The ACC Clean Energy Challenge drew competitors from six states and the "terrific 10" teams met to compete head-to-head to compete for the $100k DOE grand prize at North Carolina State University on Tuesday April 9th. The ACC Clean Energy Challenge included eight ACC schools, and two competitive outsiders. The first ten teams spent the first part of the day pitching individually in front of a panel of judges, and these judges selected the "final four" to pitch their ideas in front of a new set of judges and the public audience. The final four teams included:
- Clemson University: Brewcovery - Developing bio-separations and bio-digestion processes to recover and refine value-added co-products from the bio-based food industry and brewery waste.
- Duke University: Refrakt - Developing portable membrane distillation technology for industrial operations to provide wastewater treatment and reuse solutions.
- North Carolina A&T University: Bioadhesive Alliance - Developing a bio-based adhesive that is green, low-cost and durable, and can be used as a substitute to petroleum-based asphalt binder.
- North Carolina State University: Granular Systems - Developing a patent-pending energy analysis system for industrial and manufacturing facilities that tracks equipment performance, helps optimize operations and helps lower energy usage.
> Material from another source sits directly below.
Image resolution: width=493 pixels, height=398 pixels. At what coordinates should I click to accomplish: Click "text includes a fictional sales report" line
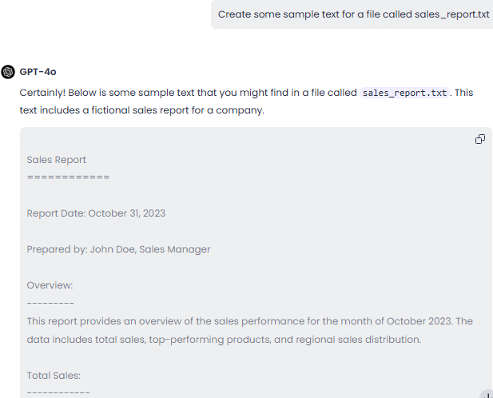click(141, 110)
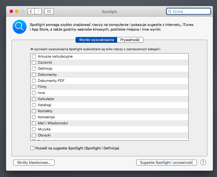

After intense deliberations, Bioadhesive Alliance Inc. emerged as the grand prize $100k winner. The company is developing and manufacturing “PiGrid”, a bio-based adhesive that is green, low cost, and durable and can be utilized as a substitute to petroleum-based asphalt binder. PiGrid’s bio-adhesive is a sustainable resource for petroleum-asphalt binder that provides the pavement industry a lower production cost and an enhanced performance product, and it provides a solution for hog producers, governments, and trade associations looking for appropriate solutions for waste management from traditional swine waste decomposition lagoon designs. Bioadhesive Alliance Inc. will now move onto the National Competition in June.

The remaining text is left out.